--- BEGIN ENTRIES PROVIDED ---

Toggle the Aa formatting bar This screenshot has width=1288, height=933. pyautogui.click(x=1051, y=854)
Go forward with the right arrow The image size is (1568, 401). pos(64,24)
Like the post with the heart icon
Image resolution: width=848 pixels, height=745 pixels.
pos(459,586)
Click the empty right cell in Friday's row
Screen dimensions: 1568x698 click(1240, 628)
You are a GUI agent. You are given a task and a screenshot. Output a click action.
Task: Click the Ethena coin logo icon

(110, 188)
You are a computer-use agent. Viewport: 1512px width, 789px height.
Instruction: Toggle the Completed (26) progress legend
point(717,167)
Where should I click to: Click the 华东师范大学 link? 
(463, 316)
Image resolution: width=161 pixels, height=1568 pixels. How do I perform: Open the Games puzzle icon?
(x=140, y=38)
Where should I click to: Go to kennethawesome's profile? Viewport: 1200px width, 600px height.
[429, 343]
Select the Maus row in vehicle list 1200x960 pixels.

--- END ENTRIES PROVIDED ---

TO BE DONE: Pick out each line above that contains the word "icon".

RESULT OF THIS EXERCISE:
Like the post with the heart icon
Task: Click the Ethena coin logo icon
Image resolution: width=161 pixels, height=1568 pixels. How do I perform: Open the Games puzzle icon?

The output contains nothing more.